***** Data section *****

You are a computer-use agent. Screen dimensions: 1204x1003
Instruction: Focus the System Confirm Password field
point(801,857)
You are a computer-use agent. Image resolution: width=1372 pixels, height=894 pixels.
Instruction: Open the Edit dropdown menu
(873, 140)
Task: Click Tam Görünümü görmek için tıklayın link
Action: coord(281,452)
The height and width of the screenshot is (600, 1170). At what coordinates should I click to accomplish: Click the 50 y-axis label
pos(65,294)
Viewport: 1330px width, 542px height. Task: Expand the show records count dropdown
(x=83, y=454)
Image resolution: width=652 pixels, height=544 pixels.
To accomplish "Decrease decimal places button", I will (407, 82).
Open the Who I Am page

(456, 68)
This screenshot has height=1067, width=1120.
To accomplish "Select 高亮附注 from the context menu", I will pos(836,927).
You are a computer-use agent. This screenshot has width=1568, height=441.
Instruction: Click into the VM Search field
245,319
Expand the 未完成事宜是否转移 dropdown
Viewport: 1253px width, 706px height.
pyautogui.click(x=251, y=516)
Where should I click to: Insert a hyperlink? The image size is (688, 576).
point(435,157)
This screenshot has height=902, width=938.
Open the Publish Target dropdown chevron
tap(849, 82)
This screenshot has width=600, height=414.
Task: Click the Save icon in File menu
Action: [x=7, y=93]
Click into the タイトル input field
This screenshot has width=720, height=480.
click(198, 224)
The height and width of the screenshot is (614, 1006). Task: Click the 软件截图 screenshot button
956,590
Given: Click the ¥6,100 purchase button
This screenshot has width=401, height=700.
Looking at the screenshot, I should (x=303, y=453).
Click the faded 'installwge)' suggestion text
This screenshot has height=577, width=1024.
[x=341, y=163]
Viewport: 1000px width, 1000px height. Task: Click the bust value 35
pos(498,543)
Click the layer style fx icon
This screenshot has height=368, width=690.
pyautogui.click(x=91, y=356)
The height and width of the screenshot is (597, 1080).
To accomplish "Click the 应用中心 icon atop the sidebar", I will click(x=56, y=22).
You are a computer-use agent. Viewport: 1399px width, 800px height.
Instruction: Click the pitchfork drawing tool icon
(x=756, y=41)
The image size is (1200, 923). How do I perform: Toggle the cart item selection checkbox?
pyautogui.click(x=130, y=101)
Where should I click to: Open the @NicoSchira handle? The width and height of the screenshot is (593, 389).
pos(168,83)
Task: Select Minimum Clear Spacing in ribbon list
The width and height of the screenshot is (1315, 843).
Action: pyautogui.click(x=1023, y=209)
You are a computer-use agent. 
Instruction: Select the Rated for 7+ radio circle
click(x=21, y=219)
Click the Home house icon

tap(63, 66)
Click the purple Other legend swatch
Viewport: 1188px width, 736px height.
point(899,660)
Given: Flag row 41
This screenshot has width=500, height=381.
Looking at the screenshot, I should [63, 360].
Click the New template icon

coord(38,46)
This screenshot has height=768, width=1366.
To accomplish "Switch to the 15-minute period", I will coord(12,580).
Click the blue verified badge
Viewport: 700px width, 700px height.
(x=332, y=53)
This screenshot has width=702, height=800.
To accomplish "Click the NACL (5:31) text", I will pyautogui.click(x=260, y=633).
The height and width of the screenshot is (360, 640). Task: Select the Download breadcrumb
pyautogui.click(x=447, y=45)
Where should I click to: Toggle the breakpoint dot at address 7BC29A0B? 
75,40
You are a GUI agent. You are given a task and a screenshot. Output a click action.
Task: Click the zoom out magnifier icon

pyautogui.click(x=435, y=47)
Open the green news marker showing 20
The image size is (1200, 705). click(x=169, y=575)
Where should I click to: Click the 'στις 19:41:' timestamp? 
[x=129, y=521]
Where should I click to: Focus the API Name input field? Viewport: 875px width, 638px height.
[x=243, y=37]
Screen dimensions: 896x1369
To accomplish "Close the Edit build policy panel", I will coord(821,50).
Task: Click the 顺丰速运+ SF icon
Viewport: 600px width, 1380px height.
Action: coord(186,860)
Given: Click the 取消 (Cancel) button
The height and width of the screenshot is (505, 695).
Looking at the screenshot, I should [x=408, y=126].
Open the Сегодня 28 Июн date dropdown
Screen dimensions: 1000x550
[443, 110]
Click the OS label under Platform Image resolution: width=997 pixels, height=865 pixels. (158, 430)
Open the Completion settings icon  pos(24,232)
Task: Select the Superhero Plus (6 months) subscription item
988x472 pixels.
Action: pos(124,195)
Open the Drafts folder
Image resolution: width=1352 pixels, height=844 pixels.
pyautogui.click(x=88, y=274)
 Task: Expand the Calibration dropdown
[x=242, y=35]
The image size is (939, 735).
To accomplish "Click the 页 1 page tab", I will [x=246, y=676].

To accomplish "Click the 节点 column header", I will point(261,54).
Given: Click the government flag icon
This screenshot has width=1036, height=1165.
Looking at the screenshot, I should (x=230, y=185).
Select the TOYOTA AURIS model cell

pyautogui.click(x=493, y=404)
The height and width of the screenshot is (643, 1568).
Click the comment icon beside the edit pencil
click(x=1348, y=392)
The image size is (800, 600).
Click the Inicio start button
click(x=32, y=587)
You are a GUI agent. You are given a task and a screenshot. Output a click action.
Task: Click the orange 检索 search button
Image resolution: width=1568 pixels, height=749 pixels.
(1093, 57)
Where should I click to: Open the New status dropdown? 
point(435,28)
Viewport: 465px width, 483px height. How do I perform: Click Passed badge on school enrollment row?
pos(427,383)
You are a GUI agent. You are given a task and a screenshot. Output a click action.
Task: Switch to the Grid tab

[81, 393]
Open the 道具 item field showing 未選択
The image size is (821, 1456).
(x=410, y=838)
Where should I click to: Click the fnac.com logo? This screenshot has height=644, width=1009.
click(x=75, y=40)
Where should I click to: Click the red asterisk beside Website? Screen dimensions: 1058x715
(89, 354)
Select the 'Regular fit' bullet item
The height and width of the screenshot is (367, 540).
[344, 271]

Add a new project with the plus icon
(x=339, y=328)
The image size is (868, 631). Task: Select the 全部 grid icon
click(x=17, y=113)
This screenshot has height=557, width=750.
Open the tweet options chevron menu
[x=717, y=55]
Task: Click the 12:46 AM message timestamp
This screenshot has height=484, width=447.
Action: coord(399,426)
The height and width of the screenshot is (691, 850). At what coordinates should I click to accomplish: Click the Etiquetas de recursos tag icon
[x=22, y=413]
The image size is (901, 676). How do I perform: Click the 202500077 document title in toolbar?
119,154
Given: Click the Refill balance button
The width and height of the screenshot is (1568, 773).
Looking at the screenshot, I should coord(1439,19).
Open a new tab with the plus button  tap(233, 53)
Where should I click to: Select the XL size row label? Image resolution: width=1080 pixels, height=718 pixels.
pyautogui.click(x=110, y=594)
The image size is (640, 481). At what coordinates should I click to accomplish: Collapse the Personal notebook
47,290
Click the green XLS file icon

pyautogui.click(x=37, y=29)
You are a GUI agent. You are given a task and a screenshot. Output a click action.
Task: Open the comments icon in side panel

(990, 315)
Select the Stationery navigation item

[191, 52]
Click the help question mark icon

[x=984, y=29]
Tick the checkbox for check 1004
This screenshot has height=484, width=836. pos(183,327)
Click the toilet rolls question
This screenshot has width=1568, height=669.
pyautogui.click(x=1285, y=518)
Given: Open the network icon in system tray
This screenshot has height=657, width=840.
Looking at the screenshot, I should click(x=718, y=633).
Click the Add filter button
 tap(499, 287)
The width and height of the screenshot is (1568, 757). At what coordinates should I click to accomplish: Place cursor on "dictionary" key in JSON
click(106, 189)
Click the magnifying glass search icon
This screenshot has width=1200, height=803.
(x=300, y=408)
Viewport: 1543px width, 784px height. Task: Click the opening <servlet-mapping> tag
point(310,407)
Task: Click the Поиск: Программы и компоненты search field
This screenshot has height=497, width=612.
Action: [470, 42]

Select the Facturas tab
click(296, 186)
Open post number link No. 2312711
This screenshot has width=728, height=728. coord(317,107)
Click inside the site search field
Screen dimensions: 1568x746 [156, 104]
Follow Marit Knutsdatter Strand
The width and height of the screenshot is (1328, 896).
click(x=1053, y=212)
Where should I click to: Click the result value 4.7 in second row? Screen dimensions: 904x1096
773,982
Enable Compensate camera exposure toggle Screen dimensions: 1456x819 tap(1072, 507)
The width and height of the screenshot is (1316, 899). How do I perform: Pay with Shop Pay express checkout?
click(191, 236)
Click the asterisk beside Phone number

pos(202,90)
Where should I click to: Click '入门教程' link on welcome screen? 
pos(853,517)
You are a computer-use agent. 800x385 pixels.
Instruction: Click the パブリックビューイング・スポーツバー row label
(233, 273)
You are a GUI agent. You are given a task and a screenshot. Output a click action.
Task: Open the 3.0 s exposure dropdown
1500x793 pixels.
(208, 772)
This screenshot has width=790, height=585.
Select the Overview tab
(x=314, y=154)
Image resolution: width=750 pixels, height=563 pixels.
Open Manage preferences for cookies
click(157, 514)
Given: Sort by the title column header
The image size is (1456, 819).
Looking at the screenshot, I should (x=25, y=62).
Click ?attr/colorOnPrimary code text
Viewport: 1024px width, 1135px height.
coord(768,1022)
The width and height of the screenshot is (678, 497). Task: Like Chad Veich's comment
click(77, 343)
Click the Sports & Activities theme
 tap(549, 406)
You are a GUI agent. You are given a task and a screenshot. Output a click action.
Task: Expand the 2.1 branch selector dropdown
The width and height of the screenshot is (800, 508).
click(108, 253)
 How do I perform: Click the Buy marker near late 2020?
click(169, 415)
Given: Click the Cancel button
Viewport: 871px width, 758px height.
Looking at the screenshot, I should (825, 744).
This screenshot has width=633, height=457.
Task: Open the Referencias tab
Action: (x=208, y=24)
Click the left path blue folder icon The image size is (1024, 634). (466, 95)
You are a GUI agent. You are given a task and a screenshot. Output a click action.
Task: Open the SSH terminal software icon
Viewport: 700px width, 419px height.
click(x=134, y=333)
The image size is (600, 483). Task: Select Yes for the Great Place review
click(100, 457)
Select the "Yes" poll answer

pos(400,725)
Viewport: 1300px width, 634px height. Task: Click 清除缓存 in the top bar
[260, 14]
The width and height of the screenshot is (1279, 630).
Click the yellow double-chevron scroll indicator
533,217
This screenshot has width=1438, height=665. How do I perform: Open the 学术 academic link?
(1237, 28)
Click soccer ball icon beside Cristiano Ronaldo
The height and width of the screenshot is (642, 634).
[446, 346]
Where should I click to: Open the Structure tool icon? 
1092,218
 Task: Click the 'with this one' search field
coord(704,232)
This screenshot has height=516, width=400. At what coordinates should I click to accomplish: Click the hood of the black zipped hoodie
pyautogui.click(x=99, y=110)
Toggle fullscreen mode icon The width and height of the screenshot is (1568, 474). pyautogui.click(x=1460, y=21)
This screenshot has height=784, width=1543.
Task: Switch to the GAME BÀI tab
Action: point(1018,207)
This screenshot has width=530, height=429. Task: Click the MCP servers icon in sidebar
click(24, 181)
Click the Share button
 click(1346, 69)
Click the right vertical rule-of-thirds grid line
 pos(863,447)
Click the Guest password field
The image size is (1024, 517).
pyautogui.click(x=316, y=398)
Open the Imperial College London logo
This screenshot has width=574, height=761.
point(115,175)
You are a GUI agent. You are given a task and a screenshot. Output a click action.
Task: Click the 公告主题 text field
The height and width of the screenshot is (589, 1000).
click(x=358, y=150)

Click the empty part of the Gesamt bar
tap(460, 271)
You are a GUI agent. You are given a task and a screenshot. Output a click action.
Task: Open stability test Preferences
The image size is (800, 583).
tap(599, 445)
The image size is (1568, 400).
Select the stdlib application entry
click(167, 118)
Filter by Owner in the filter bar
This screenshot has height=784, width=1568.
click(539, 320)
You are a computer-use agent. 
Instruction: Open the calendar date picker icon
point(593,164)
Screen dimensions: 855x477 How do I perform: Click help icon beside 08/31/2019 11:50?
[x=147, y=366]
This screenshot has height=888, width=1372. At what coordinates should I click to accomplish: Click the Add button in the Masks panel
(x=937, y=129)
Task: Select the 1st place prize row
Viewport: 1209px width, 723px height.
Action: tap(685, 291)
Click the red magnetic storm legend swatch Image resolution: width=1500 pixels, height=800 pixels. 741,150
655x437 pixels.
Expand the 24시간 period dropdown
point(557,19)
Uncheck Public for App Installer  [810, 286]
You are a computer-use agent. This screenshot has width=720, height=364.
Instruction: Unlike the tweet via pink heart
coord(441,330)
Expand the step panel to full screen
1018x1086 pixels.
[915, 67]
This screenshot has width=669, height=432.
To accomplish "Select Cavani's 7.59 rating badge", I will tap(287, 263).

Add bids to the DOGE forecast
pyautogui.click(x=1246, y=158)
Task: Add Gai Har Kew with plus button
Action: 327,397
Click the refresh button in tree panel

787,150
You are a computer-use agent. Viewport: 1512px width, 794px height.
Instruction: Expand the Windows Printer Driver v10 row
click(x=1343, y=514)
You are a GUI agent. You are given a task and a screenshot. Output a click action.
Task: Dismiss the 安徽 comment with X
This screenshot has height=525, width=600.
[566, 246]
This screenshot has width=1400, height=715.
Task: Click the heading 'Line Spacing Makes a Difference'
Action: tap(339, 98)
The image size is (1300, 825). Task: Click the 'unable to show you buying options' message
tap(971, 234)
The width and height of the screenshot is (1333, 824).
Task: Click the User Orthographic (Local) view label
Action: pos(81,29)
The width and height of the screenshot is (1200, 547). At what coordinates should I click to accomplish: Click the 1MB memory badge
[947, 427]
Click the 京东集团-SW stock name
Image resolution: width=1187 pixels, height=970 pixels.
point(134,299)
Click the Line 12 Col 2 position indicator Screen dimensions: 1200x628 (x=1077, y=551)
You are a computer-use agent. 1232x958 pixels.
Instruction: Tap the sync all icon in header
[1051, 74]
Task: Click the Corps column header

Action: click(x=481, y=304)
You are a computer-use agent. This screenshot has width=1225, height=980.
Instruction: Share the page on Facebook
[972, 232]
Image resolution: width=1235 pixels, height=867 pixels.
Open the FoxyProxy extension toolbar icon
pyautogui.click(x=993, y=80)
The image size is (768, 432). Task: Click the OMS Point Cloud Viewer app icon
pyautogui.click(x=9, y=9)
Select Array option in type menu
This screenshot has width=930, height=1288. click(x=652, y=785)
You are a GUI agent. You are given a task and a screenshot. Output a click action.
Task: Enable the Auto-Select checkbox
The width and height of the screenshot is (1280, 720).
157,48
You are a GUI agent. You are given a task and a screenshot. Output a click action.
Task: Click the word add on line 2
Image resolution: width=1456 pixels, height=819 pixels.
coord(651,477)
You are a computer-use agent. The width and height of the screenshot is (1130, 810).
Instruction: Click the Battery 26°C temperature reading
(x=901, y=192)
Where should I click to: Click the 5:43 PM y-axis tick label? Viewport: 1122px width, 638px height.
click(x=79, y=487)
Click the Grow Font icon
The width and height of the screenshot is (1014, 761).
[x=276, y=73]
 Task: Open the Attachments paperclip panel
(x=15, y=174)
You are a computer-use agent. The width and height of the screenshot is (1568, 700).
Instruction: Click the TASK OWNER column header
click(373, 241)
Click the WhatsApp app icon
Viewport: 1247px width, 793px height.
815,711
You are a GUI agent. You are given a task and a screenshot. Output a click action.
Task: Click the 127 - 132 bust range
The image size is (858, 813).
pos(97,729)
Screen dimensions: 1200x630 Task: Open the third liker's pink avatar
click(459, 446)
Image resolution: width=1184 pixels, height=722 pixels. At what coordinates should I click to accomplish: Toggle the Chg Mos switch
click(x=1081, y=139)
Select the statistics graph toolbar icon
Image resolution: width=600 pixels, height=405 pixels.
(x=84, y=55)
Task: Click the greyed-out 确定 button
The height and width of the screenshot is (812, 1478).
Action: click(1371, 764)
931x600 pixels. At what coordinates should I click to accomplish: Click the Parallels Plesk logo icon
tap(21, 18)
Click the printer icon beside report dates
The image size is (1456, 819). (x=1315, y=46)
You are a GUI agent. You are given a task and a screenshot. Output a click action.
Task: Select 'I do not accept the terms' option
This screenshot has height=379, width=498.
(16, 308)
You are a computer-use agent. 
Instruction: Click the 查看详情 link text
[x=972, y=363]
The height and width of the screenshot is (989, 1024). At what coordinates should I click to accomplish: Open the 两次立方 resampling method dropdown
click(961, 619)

*****

Return only the lines between the one holding "The image size is (901, 676)." and the one holding "Click the magnifying glass search icon", inclusive, exactly as they appear above.

# Your solution:
The image size is (901, 676). How do I perform: Click the 202500077 document title in toolbar?
119,154
Given: Click the Refill balance button
The width and height of the screenshot is (1568, 773).
Looking at the screenshot, I should coord(1439,19).
Open a new tab with the plus button  tap(233, 53)
Where should I click to: Select the XL size row label? Image resolution: width=1080 pixels, height=718 pixels.
pyautogui.click(x=110, y=594)
The image size is (640, 481). At what coordinates should I click to accomplish: Collapse the Personal notebook
47,290
Click the green XLS file icon

pyautogui.click(x=37, y=29)
You are a GUI agent. You are given a task and a screenshot. Output a click action.
Task: Open the comments icon in side panel

(990, 315)
Select the Stationery navigation item

[191, 52]
Click the help question mark icon

[x=984, y=29]
Tick the checkbox for check 1004
This screenshot has height=484, width=836. pos(183,327)
Click the toilet rolls question
This screenshot has width=1568, height=669.
pyautogui.click(x=1285, y=518)
Given: Open the network icon in system tray
This screenshot has height=657, width=840.
Looking at the screenshot, I should click(x=718, y=633).
Click the Add filter button
 tap(499, 287)
The width and height of the screenshot is (1568, 757). At what coordinates should I click to accomplish: Place cursor on "dictionary" key in JSON
click(106, 189)
Click the magnifying glass search icon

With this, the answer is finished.